Data Mining in Drug Safety

Review of Published Threshold Criteria for Defining Signals of Disproportionate Reporting

Deshpande, Gaurav
Gogolak, Victor
Weiss Smith, Sheila

¹ Center for Drug Safety, University of Maryland, School of Pharmacy, Baltimore, Maryland, USA
² DrugLogic Inc., Reston, Virginia, USA

Correspondence: Professor Sheila Weiss Smith, University of Maryland, School of Pharmacy, 220 Arch Street, 12th floor, Baltimore, MD 21201, USA.

Pharmaceutical Medicine 24(1):p 37-43, February 1, 2010. | DOI: 10.2165/11535300-000000000-00000

Data mining is used in pharmacovigilance as an adjunct to traditional pharmacovigilance practices. There remains ongoing debate as to the impact automated signal detection would have on pharmacovigilance resources. An important component of this debate is the value of each statistical alert or signal of disproportional reporting (SDR) and the resources needed to evaluate SDRs that are clinically unimportant. Using the terminology of diagnostic testing, such SDRs are called false positives as they are statistically positive but are clinically negative. Based on the clinical testing paradigm, a more stringent threshold increases the sensitivity of the test by lowering the number of false positives; however, the trade off of increased sensitivity is a reduced specificity, i.e. potentially missing clinically relevant problems.

In developing the protocol to assess the clinical validity of an SDR, a literature search was conducted to determine what threshold(s) were commonly used for data mining adverse event databases. Of the more than 100 manuscripts identified, 41 published the results of data mining excursions with a clearly identified threshold for significance. The commonly used data mining algorithms were proportional reporting ratio (PRR), reporting odds ratio (ROR), multi-item gamma Poisson shrinker (MGPS) and Bayesian confidence propagation neural network (BPCNN).

> **Questions**
1/ Decide whether each of the following statements agrees with the drug safety text, answering yes or no and quoting the deciding words of the text: (a) Of the manuscripts identified, 41 published data mining results with a clearly identified threshold for significance. (b) Data mining is used in place of traditional pharmacovigilance practices. (c) False positives are SDRs that are statistically negative but clinically positive.
2/ Reproduce the portion of the drug safety text between "In developing the" and "neural network (BPCNN).", inclusive.
3/ According to the drug safety text, where is DrugLogic Inc. located?

> **Data entries**
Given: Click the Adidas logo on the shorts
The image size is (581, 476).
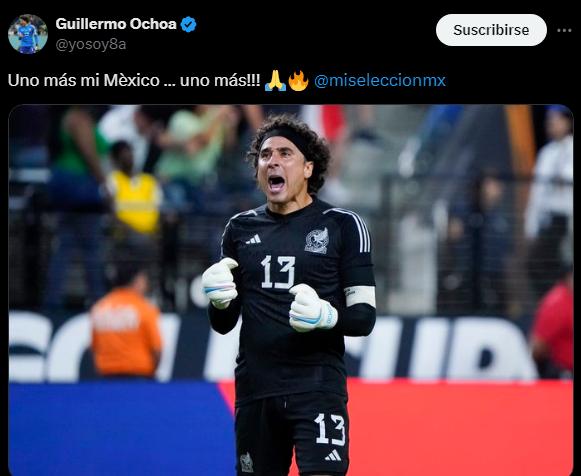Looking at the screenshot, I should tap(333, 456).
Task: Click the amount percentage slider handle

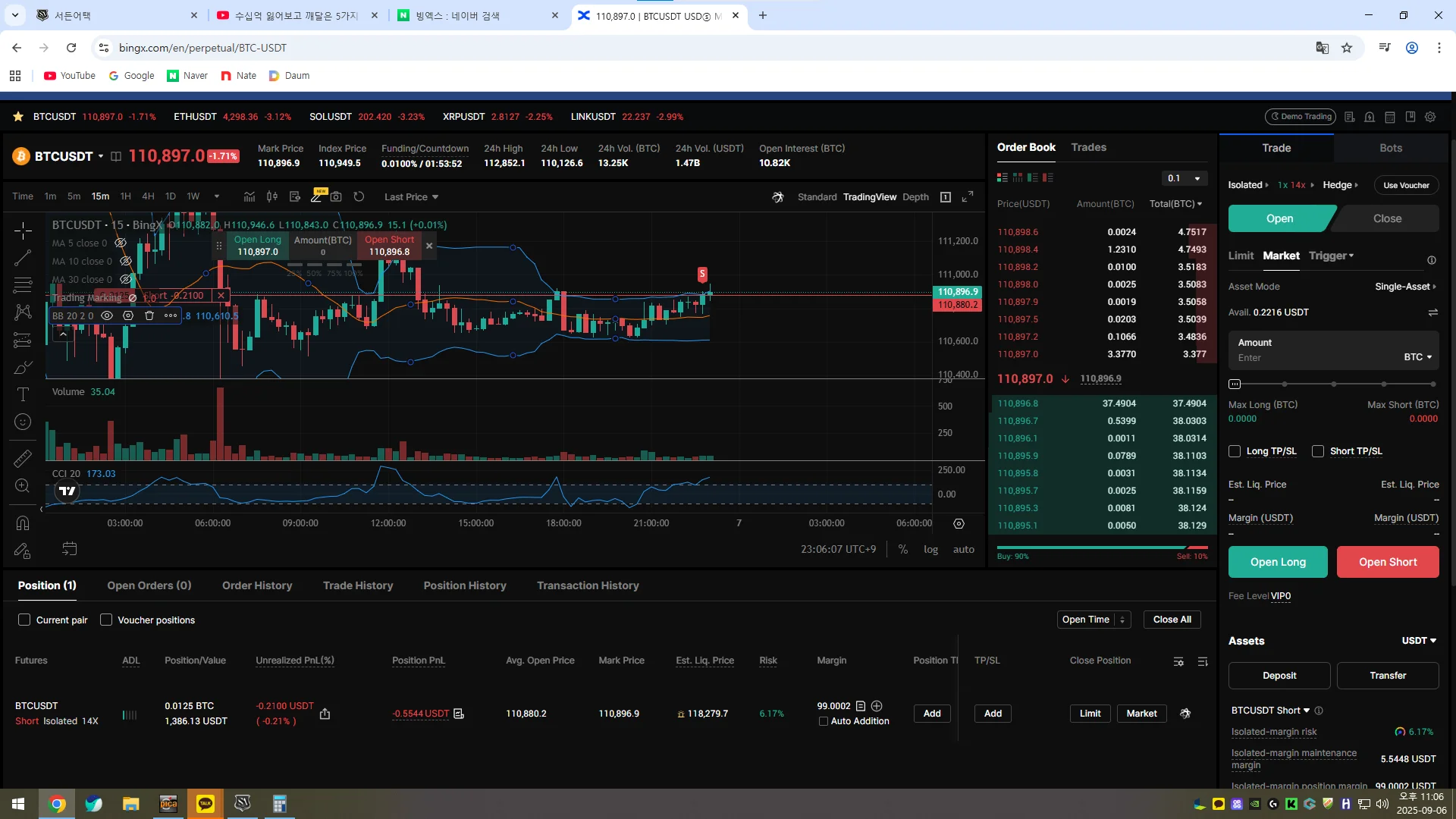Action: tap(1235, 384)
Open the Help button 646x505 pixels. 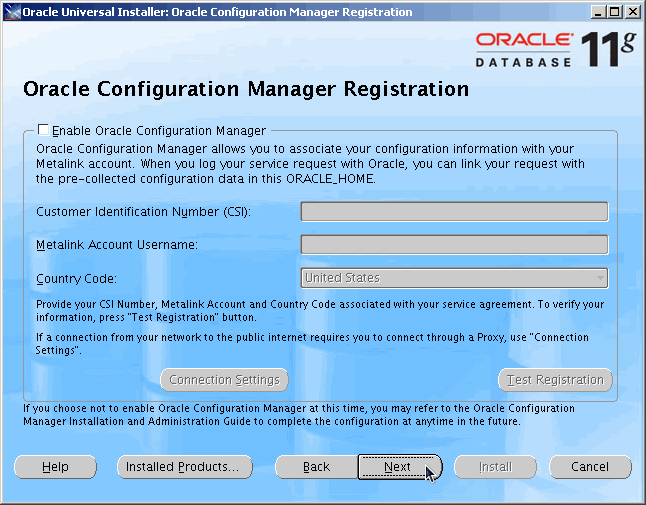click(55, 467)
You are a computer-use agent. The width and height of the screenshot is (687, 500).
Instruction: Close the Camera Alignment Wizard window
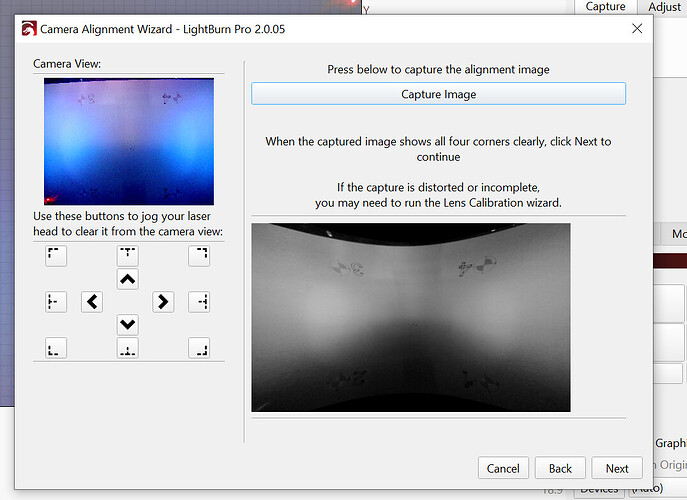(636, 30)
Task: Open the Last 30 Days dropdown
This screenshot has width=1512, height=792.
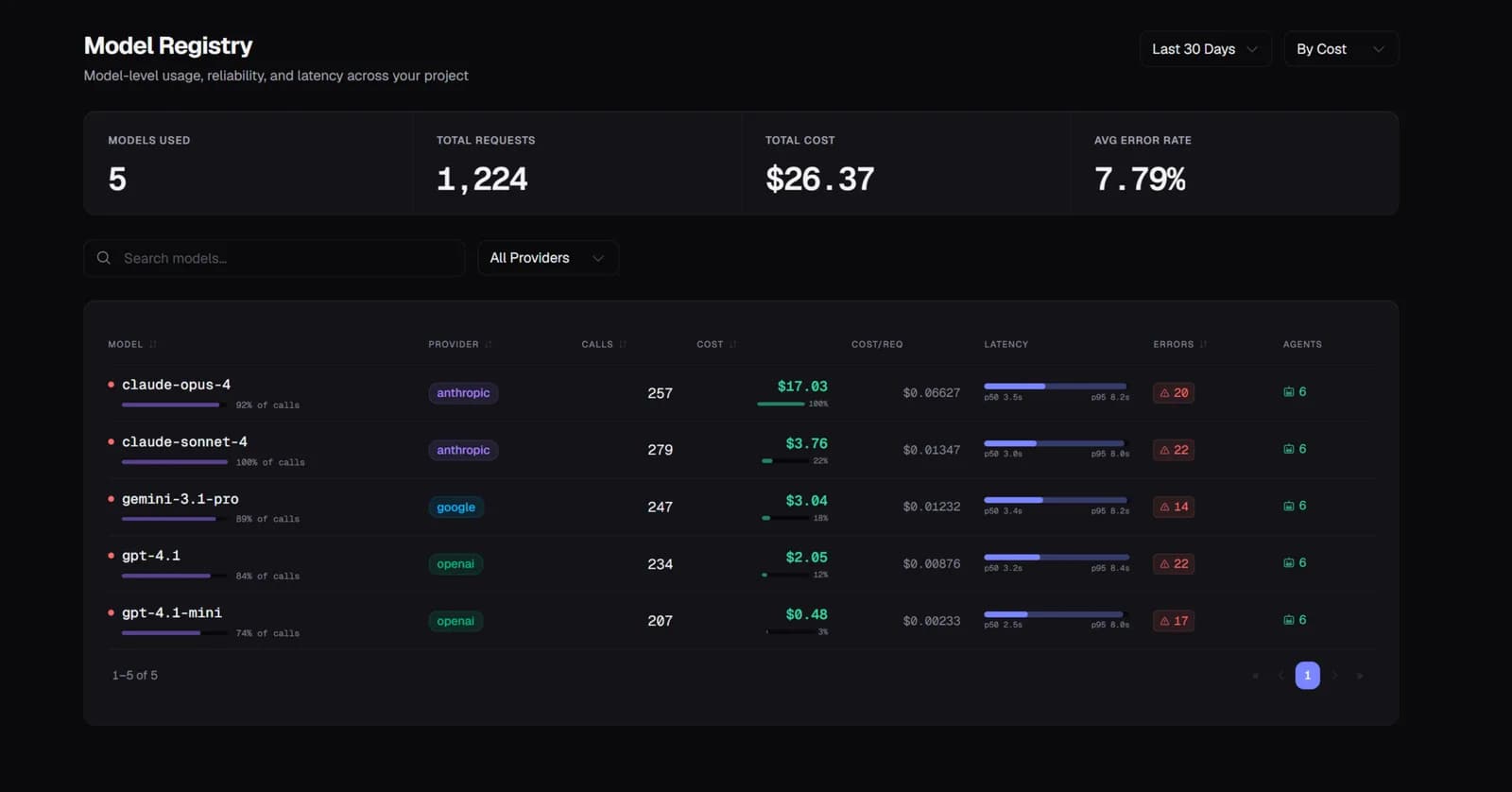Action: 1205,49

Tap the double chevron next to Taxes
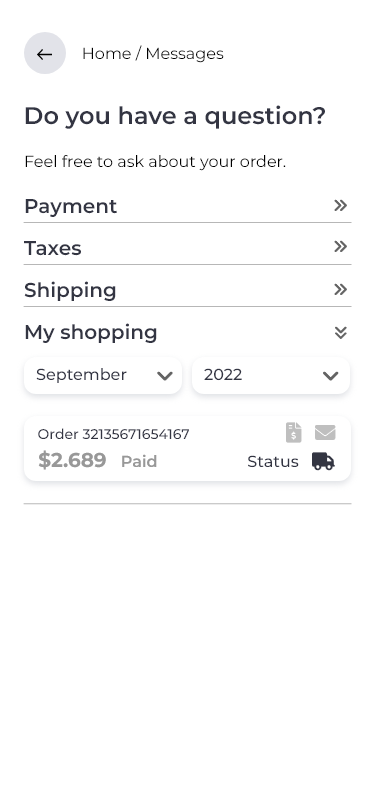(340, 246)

> **Solution set**
1/
(a) Yes: "Of the more than 100 manuscripts identified, 41 published the results of data mining excursions with a clearly identified threshold for significance."
(b) No: "Data mining is used in pharmacovigilance as an adjunct to traditional pharmacovigilance practices."
(c) No: "such SDRs are called false positives as they are statistically positive but are clinically negative."

2/
In developing the protocol to assess the clinical validity of an SDR, a literature search was conducted to determine what threshold(s) were commonly used for data mining adverse event databases. Of the more than 100 manuscripts identified, 41 published the results of data mining excursions with a clearly identified threshold for significance. The commonly used data mining algorithms were proportional reporting ratio (PRR), reporting odds ratio (ROR), multi-item gamma Poisson shrinker (MGPS) and Bayesian confidence propagation neural network (BPCNN).

3/ Reston, Virginia, USA.